The seed of this bug was planted when the H.264 codec was introduced in 2003. A refactoring in 2010 turned it into an exploitable weakness.

For 16 years since, automated fuzzers executed 5 million runs on this line of code and never triggered it.

FreeBSD NFS: 17-Year-Old Bug, Fully Autonomous Root Access

This is the case that sends chills down your spine.

Mythos Preview completely autonomously discovered and exploited a 17-year-old remote code execution vulnerability in the FreeBSD NFS server (CVE-2026-4747).

"Completely autonomous" means that after the initial prompt, no human participated in any part of the discovery or exploit development.

An attacker can gain full root privileges on a target server from anywhere on the internet, starting as an unauthenticated user.

The problem itself is a stack buffer overflow. The NFS server copies attacker-controlled data directly into a 128-byte stack buffer when processing authentication requests, with a length check allowing up to 400 bytes.

FreeBSD kernels are compiled with -fstack-protector, but this option only protects functions containing char arrays. Here the buffer is declared as int32_t[32], so the compiler doesn't insert a stack canary. FreeBSD also doesn't do kernel address space randomization.

The complete ROP chain exceeds 1,000 bytes, but the stack overflow only provides 200 bytes of space. Mythos Preview's solution is to split the attack into 6 consecutive RPC requests. The first 5 write data into kernel memory in chunks, and the 6th triggers the final call, appending the attacker's SSH public key to /root/.ssh/authorized_keys.

In contrast, an independent security research firm previously proved Opus 4.6 could also exploit the same weakness, but required human guidance. Mythos Preview did not.

Beyond these three fixed cases, Anthropic's blog also previewed numerous yet-to-be-fixed vulnerabilities in the form of SHA-3 hash commitments, covering every mainstream operating system and every mainstream browser, as well as multiple encryption libraries.

Over 99% have not yet been fixed, so details cannot be disclosed.

The red team blog also demonstrated another stunning test. They gave Mythos Preview a list of 100 known CVEs, asked it to filter out the 40 that were exploitable, and then write privilege escalation exploits for each. The success rate was over half. Two cases were disclosed in detail, with exploits so sophisticated that Anthropic's own security team spent several days fully understanding them.

One exploit started from a 1-bit adjacent physical page write primitive. Through precise kernel memory layout manipulation (including slab spraying, page table page alignment, and PTE permission bit flipping), it ultimately overwrote the first page of memory of /usr/bin/passwd, implanting a 168-byte ELF stub that called setuid(0) to gain root.

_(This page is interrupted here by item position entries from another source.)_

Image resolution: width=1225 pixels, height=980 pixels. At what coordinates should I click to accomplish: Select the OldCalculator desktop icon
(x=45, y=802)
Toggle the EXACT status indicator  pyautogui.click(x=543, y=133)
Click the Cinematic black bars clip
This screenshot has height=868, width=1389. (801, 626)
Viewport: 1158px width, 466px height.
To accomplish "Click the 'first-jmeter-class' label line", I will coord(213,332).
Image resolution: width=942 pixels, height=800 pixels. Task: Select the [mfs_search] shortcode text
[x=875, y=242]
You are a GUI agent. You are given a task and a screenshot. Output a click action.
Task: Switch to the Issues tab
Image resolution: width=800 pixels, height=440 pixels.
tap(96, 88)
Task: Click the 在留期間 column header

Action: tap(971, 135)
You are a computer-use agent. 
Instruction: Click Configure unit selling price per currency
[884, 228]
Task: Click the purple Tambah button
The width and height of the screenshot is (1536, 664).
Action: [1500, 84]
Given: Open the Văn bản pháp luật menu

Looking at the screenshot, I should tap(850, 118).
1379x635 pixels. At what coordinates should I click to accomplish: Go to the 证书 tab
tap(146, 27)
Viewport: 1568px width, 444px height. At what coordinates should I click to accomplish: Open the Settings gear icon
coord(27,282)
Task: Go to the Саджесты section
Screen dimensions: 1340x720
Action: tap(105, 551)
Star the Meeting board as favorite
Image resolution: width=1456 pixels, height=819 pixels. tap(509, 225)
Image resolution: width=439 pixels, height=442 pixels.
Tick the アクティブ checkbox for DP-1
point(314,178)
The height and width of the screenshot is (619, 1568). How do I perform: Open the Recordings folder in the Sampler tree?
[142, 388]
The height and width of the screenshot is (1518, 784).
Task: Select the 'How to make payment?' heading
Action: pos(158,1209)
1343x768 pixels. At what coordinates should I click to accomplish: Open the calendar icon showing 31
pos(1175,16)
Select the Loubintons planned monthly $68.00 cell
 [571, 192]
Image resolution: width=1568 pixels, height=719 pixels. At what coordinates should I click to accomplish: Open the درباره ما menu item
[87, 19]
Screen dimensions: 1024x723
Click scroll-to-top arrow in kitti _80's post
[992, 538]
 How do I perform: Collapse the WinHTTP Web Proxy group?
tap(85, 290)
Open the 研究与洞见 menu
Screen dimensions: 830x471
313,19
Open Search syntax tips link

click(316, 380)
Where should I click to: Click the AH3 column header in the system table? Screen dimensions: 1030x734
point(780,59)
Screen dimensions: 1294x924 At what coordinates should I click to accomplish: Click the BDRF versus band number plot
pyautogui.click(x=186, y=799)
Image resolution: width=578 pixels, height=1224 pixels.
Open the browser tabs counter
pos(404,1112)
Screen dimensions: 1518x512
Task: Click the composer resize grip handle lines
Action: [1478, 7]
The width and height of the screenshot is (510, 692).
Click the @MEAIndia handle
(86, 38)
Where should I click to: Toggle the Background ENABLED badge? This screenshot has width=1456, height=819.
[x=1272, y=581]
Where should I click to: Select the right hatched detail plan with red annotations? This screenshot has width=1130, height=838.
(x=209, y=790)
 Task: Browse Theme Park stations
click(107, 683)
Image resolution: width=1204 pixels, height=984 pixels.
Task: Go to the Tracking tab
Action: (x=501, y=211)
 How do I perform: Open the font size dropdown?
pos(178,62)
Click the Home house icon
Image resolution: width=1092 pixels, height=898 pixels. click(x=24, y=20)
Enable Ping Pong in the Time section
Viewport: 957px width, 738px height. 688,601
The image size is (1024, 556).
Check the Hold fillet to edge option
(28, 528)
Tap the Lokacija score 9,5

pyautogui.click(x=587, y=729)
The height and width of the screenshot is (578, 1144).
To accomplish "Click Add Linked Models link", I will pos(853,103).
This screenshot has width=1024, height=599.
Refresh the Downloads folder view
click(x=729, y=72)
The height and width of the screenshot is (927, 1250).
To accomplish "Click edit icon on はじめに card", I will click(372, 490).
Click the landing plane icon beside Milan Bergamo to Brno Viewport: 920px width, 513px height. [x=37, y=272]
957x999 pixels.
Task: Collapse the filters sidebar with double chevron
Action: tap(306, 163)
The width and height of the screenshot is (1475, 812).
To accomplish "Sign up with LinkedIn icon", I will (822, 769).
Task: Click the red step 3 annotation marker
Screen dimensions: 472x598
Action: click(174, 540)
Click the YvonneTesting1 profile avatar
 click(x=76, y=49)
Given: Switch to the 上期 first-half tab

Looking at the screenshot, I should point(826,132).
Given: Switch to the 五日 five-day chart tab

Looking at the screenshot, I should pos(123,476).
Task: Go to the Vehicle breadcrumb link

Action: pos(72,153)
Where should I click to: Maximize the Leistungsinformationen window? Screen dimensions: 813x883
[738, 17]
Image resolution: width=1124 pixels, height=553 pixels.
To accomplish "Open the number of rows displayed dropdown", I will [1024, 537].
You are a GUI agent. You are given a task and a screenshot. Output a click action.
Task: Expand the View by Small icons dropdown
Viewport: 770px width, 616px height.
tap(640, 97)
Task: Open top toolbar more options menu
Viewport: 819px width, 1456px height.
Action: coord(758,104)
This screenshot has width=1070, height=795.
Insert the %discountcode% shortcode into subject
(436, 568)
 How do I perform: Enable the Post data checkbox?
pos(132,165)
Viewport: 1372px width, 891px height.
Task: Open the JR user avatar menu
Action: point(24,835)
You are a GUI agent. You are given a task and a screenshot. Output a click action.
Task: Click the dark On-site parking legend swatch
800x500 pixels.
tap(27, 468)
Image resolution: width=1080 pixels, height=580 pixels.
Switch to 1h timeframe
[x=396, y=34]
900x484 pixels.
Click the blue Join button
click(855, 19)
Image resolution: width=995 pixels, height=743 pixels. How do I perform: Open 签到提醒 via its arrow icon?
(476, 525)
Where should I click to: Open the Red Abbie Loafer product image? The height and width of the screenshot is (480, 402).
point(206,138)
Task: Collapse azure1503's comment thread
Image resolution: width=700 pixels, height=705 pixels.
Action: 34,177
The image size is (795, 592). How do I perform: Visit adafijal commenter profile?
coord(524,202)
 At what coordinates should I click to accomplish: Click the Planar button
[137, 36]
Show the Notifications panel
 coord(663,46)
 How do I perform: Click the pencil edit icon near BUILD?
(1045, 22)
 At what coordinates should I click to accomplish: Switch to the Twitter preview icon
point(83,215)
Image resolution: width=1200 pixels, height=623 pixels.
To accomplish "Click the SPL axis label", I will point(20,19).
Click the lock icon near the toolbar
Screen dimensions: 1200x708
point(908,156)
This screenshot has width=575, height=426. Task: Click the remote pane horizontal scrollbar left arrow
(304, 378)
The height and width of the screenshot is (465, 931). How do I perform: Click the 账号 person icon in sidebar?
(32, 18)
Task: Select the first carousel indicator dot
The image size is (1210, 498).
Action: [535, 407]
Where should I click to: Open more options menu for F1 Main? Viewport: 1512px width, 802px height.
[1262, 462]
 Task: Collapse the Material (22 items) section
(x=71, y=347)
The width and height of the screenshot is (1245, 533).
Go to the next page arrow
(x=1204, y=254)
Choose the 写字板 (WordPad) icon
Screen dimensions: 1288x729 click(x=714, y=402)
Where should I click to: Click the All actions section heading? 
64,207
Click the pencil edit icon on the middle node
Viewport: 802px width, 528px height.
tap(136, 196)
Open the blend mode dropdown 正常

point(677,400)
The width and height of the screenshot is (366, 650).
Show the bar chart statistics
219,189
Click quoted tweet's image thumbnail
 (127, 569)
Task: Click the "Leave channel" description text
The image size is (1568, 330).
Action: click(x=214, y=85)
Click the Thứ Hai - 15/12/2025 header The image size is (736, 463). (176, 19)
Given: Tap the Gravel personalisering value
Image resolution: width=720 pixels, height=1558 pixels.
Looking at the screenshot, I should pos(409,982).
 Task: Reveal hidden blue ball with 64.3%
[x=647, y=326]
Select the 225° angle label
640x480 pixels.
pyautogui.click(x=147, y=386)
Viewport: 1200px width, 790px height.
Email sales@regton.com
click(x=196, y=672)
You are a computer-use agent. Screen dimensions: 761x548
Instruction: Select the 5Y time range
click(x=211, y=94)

The entire process cost less than $1,000.

Anthropic engineers said this feels like another GPT-3 moment.

244-Page Chilling Report Stuns Silicon Valley

The alignment evaluation chapter of the 244-page System Card is what's really keeping Anthropic up at night.

The conclusion is contradictory.

Mythos Preview is both the "most aligned" AI they've ever trained and the one with the "greatest alignment-related risks."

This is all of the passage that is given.